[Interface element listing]
>> START

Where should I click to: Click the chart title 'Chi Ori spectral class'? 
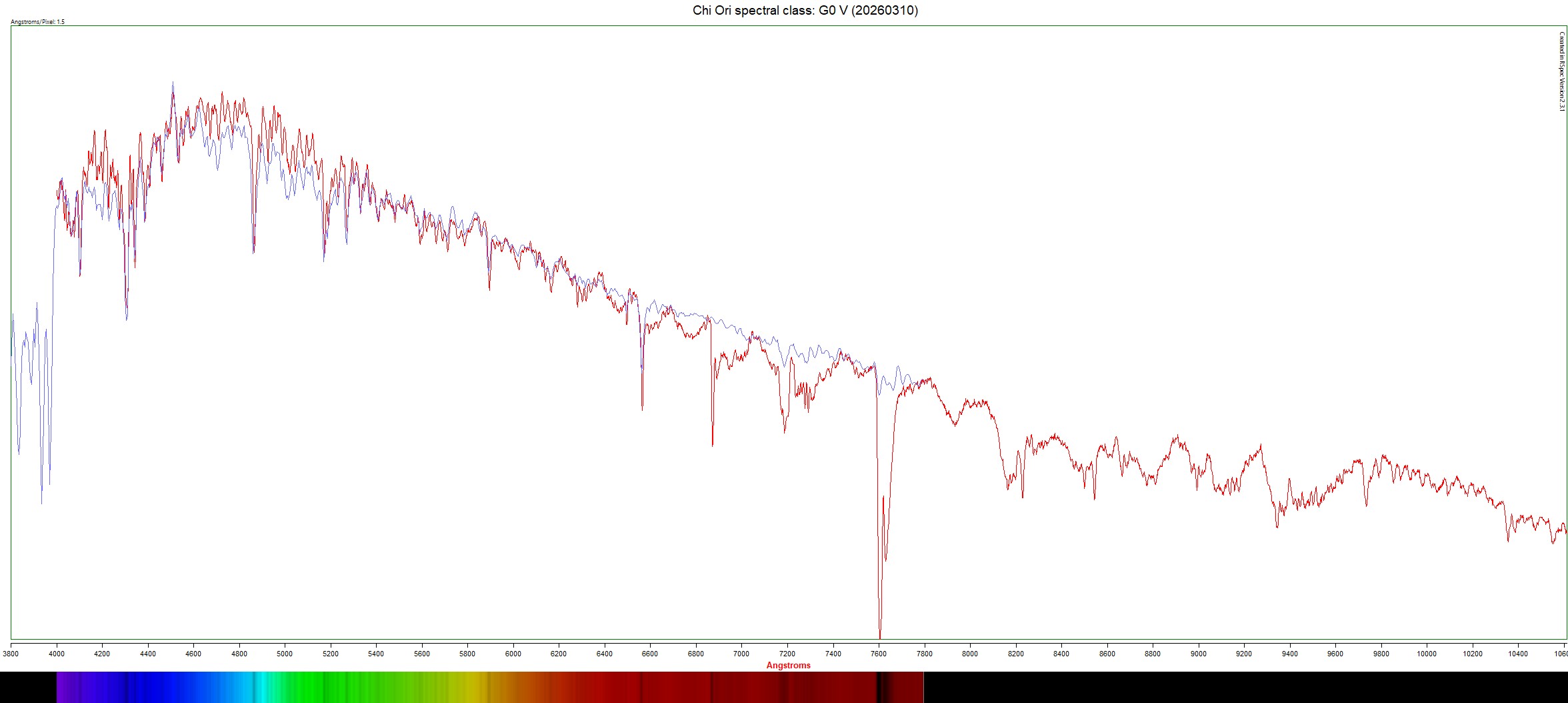[805, 10]
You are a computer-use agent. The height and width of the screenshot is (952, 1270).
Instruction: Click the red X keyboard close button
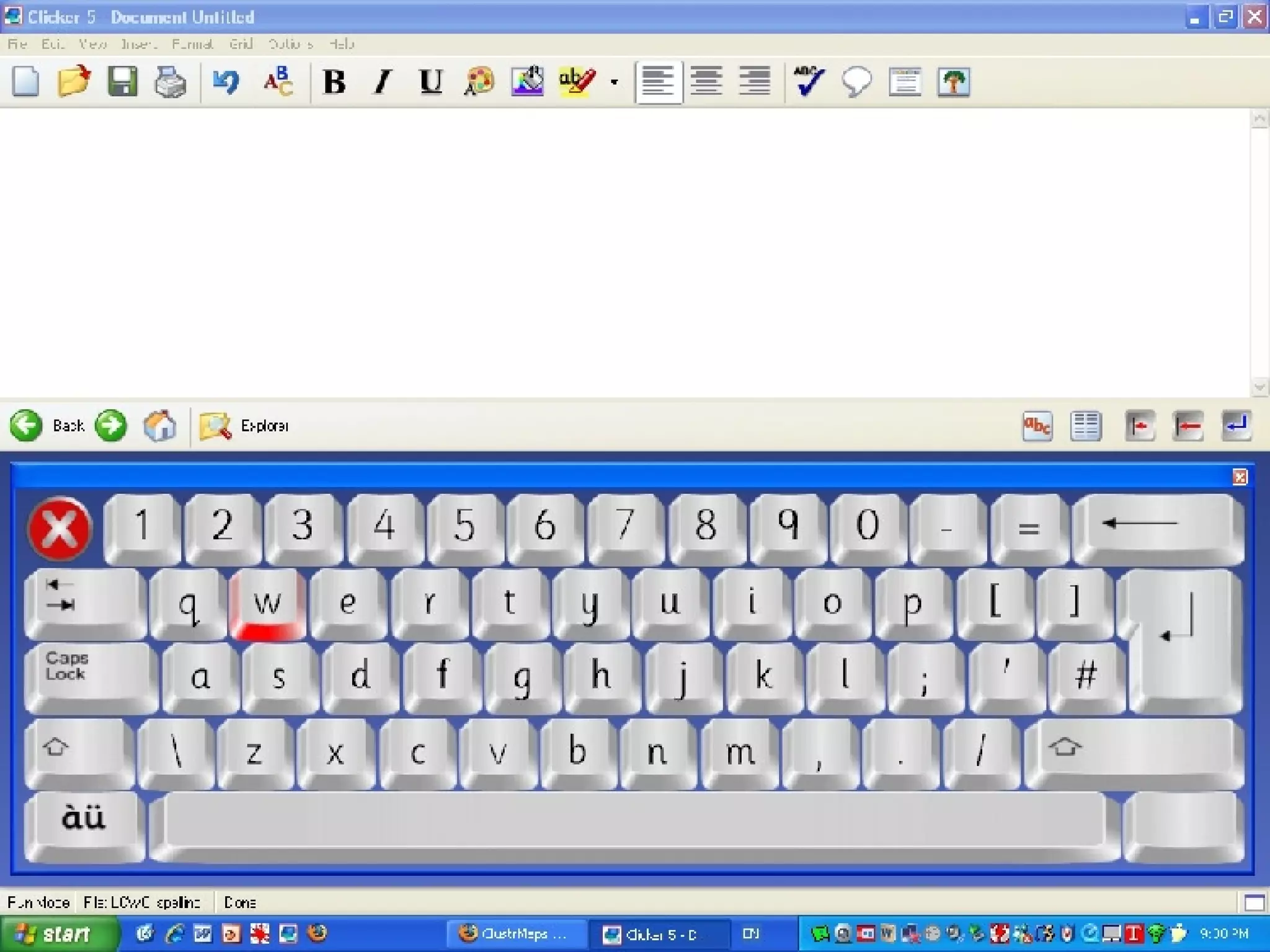[60, 528]
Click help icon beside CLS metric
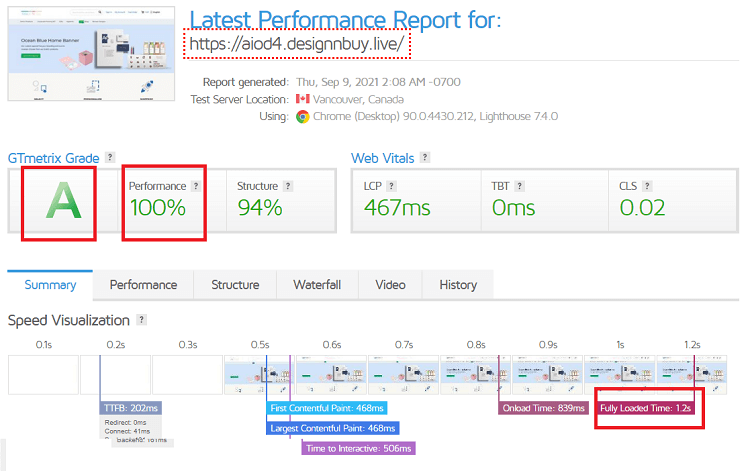The image size is (750, 471). (653, 186)
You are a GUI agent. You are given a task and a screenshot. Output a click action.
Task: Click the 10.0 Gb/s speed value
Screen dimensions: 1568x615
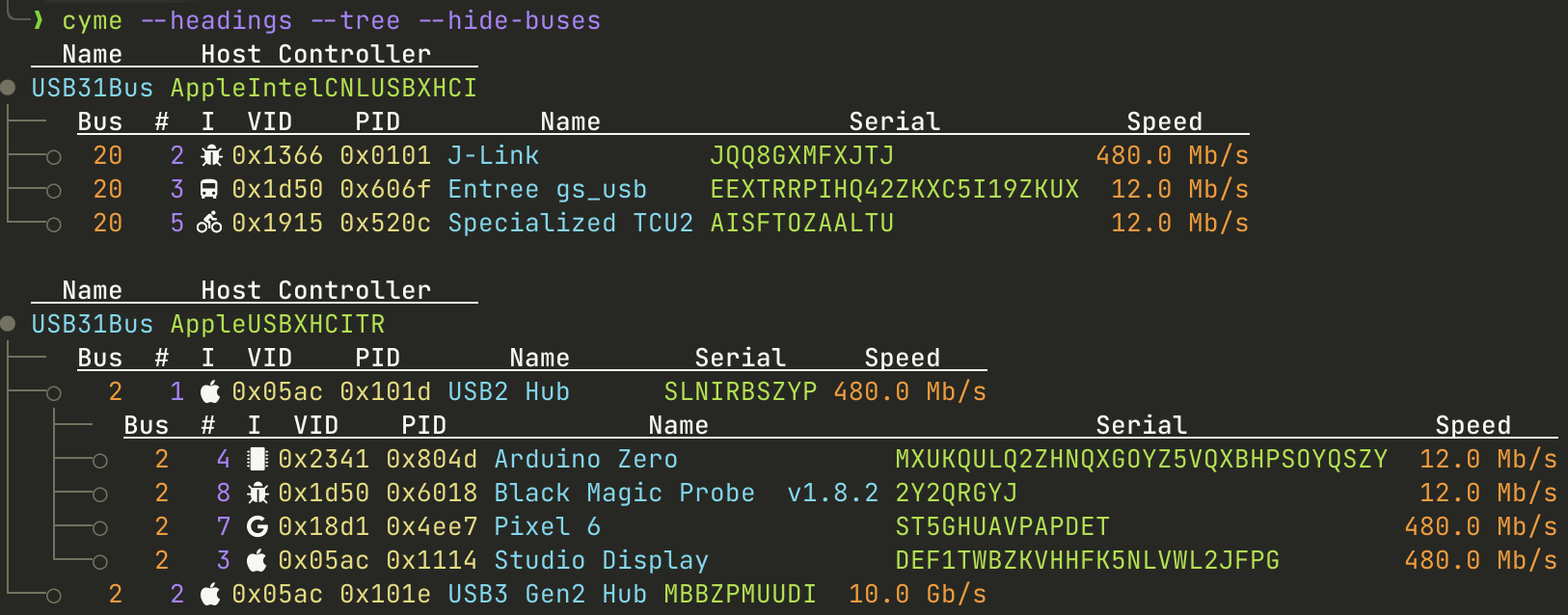pos(918,594)
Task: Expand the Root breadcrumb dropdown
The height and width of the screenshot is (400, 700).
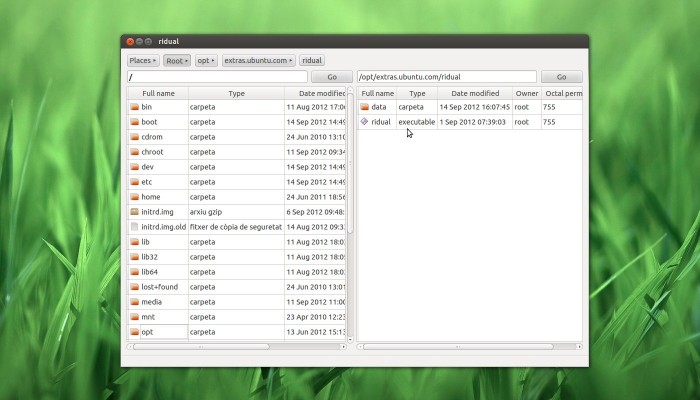Action: pyautogui.click(x=177, y=60)
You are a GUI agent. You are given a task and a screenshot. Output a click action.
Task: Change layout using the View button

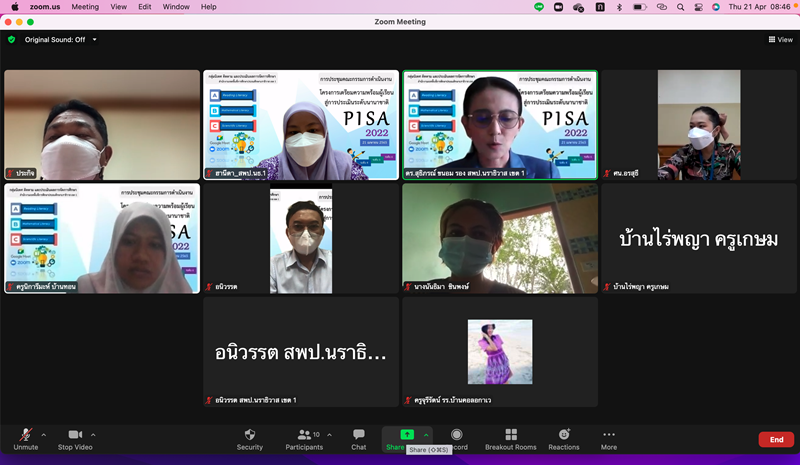point(780,40)
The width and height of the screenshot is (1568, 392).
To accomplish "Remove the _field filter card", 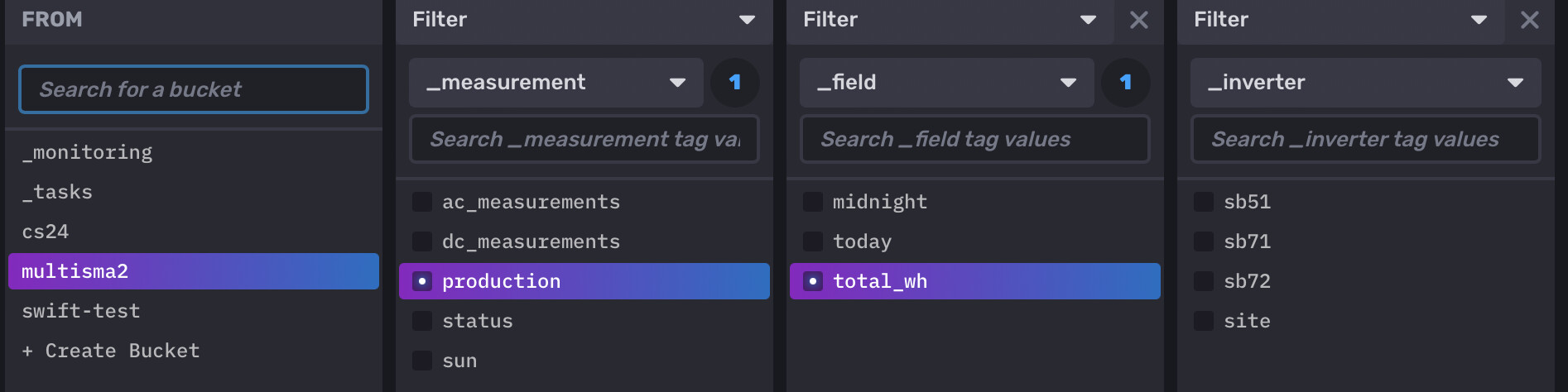I will [x=1139, y=20].
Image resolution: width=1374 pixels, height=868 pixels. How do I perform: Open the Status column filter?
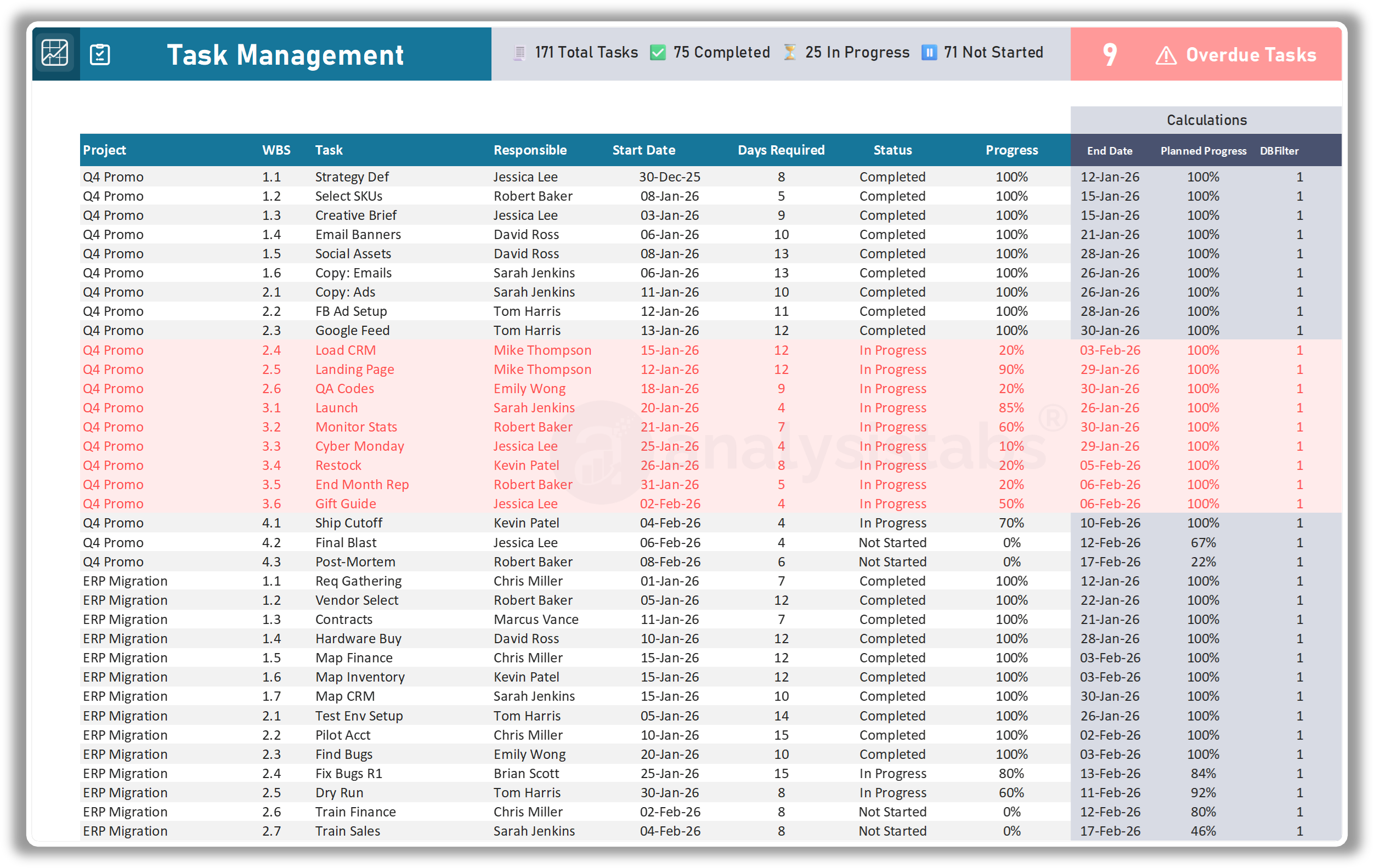tap(892, 150)
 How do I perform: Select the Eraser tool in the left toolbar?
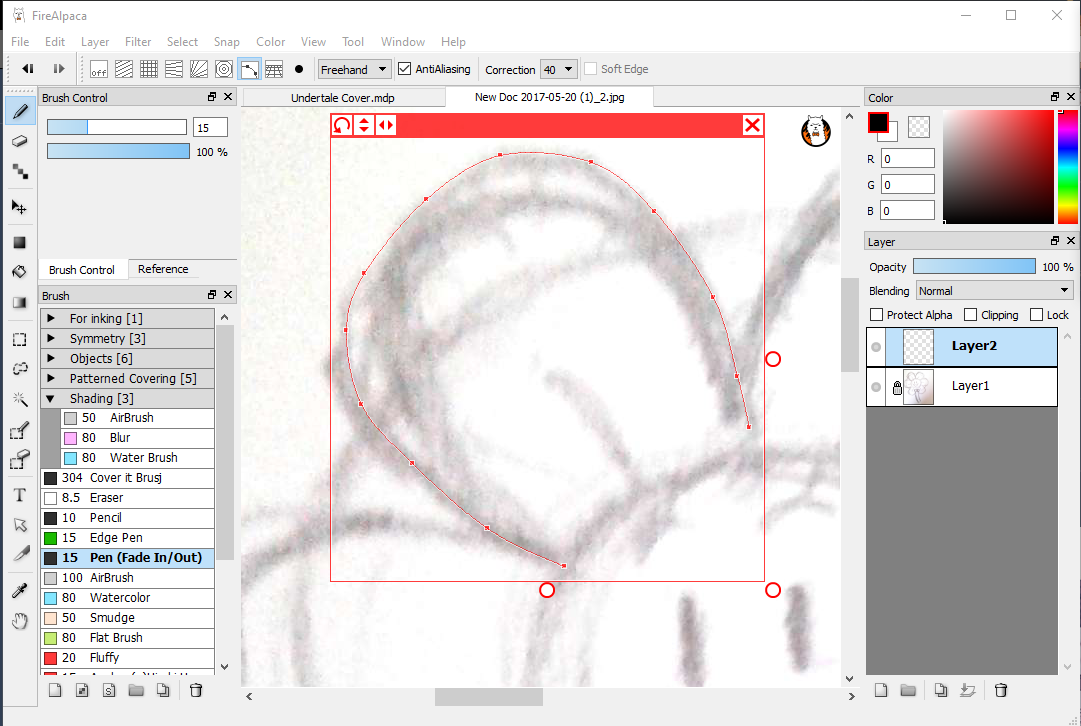point(19,142)
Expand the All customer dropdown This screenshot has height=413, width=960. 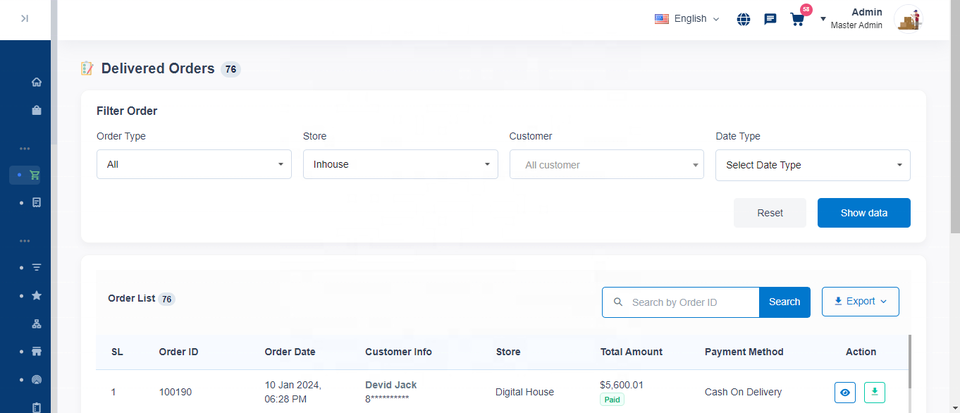[606, 165]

>> END

» WHAT IS EXPECTED
Rewrite everything from the start of the listing down to the line containing "Action: pyautogui.click(x=177, y=60)", substituting "keypad" for "keyboard" and changing nothing else. Omit the pictures.

» TASK RESPONSE
Where should I click to: Click the chart title 'Chi Ori spectral class'? 
[805, 10]
You are a computer-use agent. The height and width of the screenshot is (952, 1270).
Instruction: Click the red X keypad close button
[60, 528]
Click help icon beside CLS metric
The image size is (750, 471). (653, 186)
You are a GUI agent. You are given a task and a screenshot. Output a click action.
Task: Click the 10.0 Gb/s speed value
Screen dimensions: 1568x615
pos(918,594)
Task: Expand the Root breadcrumb dropdown
The height and width of the screenshot is (400, 700).
Action: pyautogui.click(x=177, y=60)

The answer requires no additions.